19
votes

This is for the current 0.6 Rust trunk by the way, not sure the exact commit.

Let's say I want to for each over some strings, and my closure takes a borrowed string pointer argument (&str). I want my closure to add its argument to an owned vector of owned strings ~[~str] to be returned. My understanding of Rust is weak, but I think that strings are a special case where you can't dereference them with * right? How do I get my strings from &str into the vector's push method which takes a ~str?

Here's some code that doesn't compile

fn read_all_lines() -> ~[~str] {
    let mut result = ~[];
    let reader = io::stdin();
    let util = @reader as @io::ReaderUtil;
    for util.each_line |line| {
        result.push(line);
    }
    result
}

It doesn't compile because it's inferring result's type to be [&str] since that's what I'm pushing onto it. Not to mention its lifetime will be wrong since I'm adding a shorter-lived variable to it.

I realize I could use ReaderUtil's read_line() method which returns a ~str. But this is just an example.

So, how do I get an owned string from a borrowed string? Or am I totally misunderstanding.

3
This is less relevant now given that Rust is at 1.X. (Rust 1.X uses String and &str, not ~str) So, it would be helpful to label this as pre-Rust 1.0. My hope is that search engine relevance could be adjusted accordingly.David J.
I could be out of line here, but I have voted to close this question as it does not apply to current Rust syntax, which does not include ~Richard Neish

3 Answers

11
votes

You should call the StrSlice trait's method, to_owned, as in:

fn read_all_lines() -> ~[~str] {
    let mut result = ~[];
    let reader = io::stdin();
    let util = @reader as @io::ReaderUtil;
    for util.each_line |line| {
        result.push(line.to_owned());
    }
    result
}

StrSlice trait docs are here:

http://static.rust-lang.org/doc/core/str.html#trait-strslice

4
votes

You can't.

For one, it doesn't work semantically: a ~str promises that only one thing owns it at a time. But a &str is borrowed, so what happens to the place you borrowed from? It has no way of knowing that you're trying to steal away its only reference, and it would be pretty rude to trash the caller's data out from under it besides.

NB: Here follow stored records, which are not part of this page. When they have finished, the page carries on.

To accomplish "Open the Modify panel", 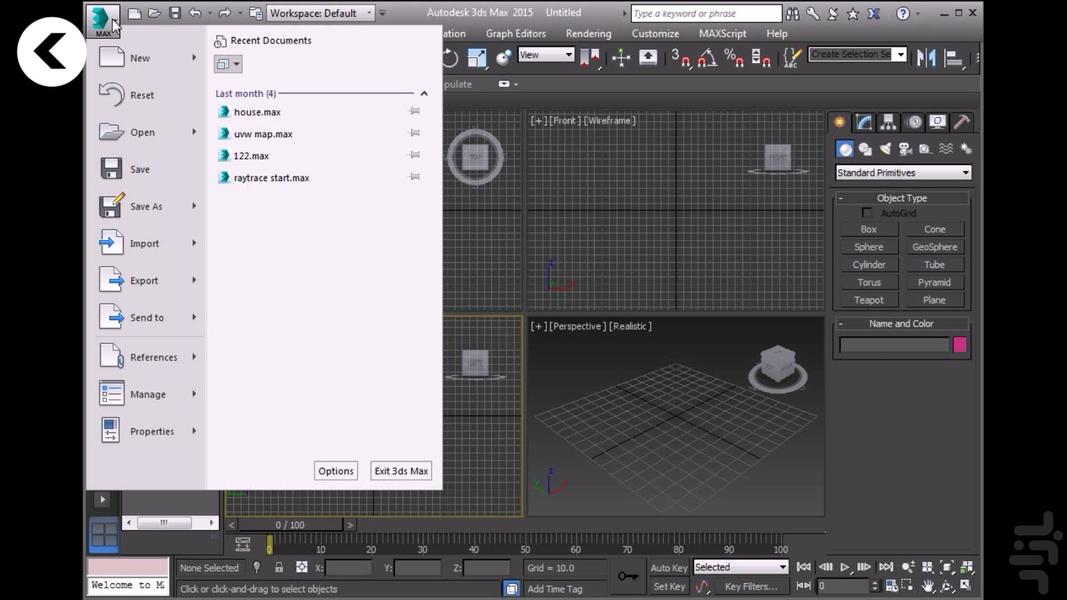I will tap(862, 121).
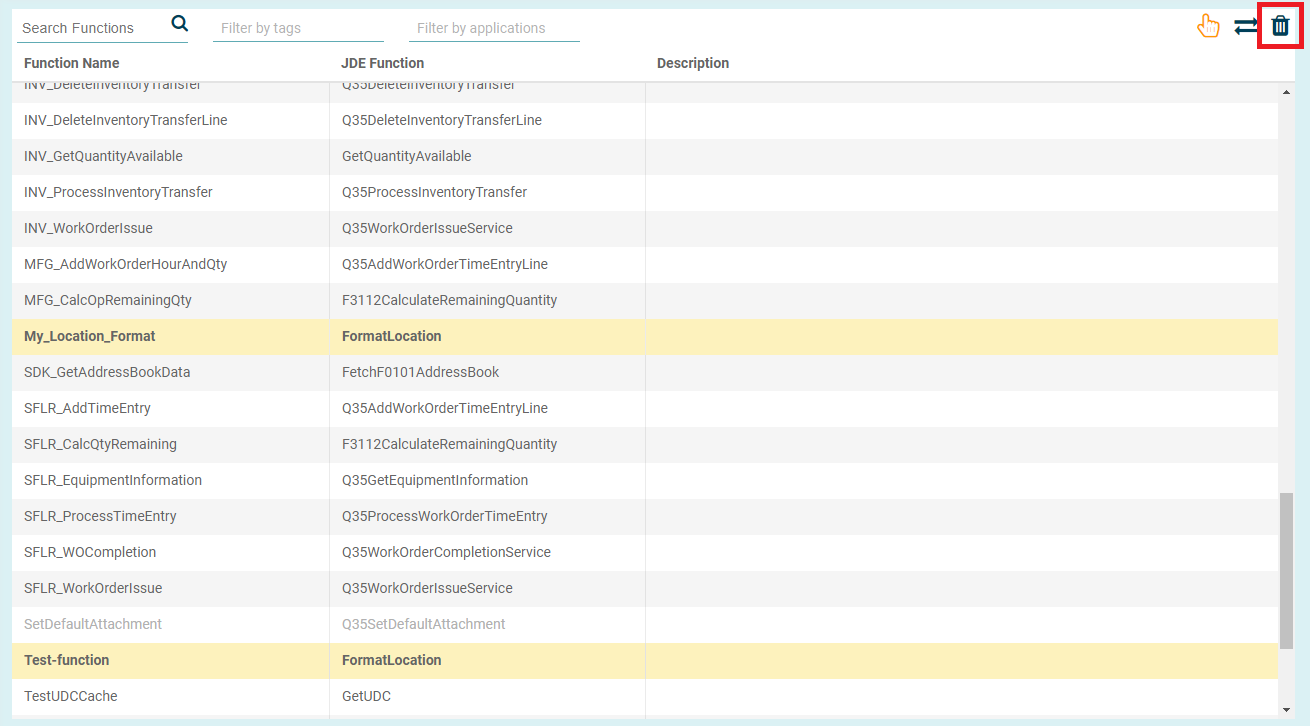Sort by Function Name column header
1310x726 pixels.
click(x=72, y=63)
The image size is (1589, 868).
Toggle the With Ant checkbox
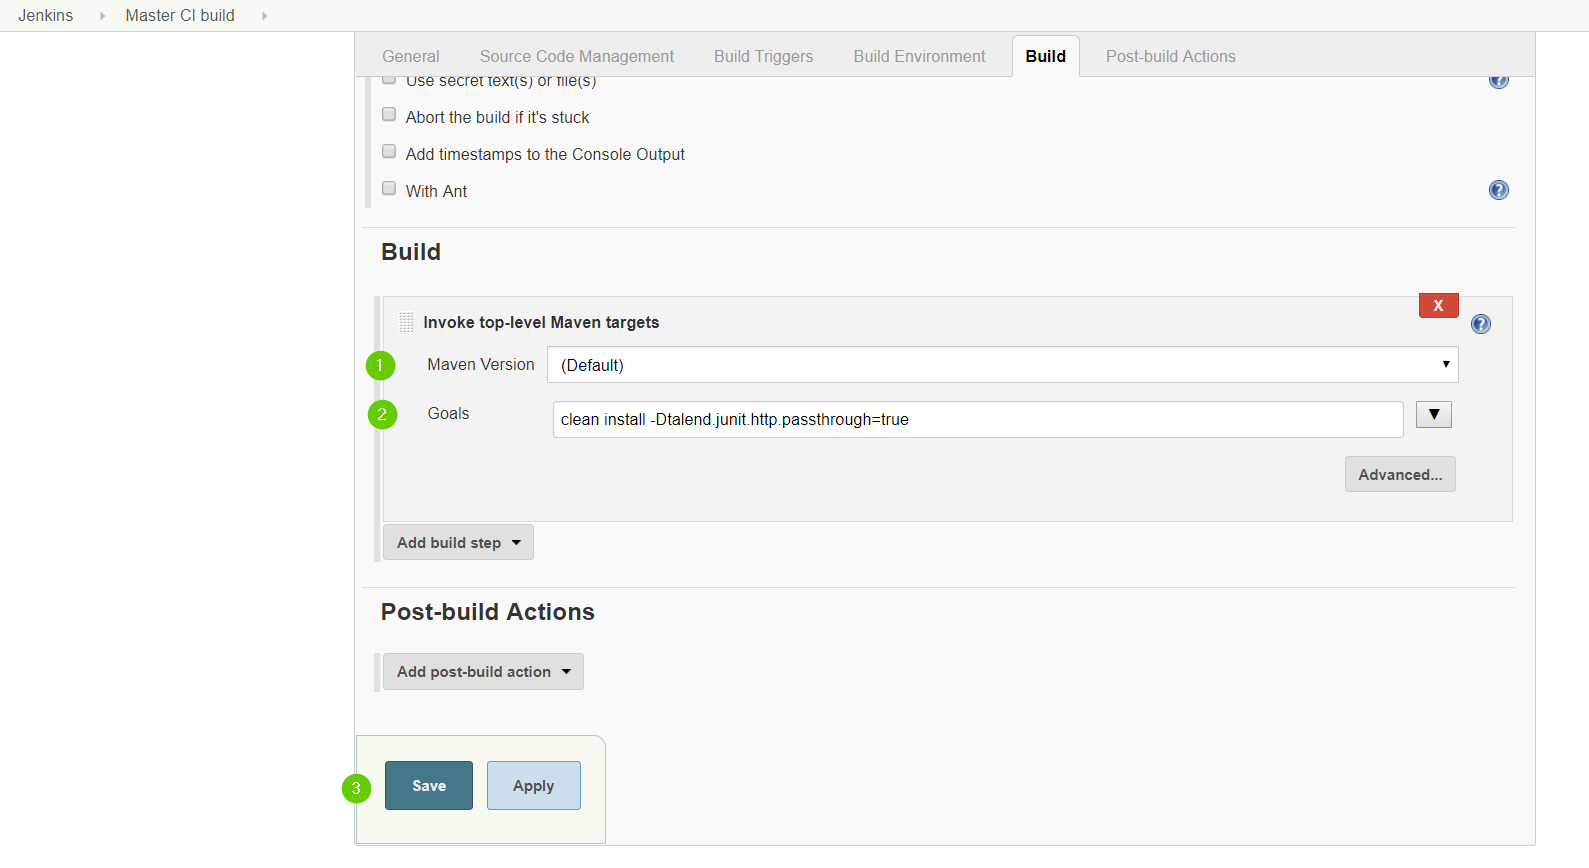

For another, it doesn't work logically: ~-pointers and @-pointers are allocated in completely different heaps, and a & doesn't know which heap, so it can't be converted to ~ and still guarantee that the underlying data lives in the right place.

So you can either use read_line or make a copy, which I'm... not quite sure how to do :)

I do wonder why the API is like this, when & is the most restricted of the pointers. ~ should work just as well here; it's not like the iterated strings already exist somewhere else and need to be borrowed.

4
votes

At first I thought it was possible to use copy line to create owning pointer from the borrowed pointer to the string but this apparently copies burrowed pointer.

So I found str::from_slice(s: &str) -> ~str. This is probably what you need.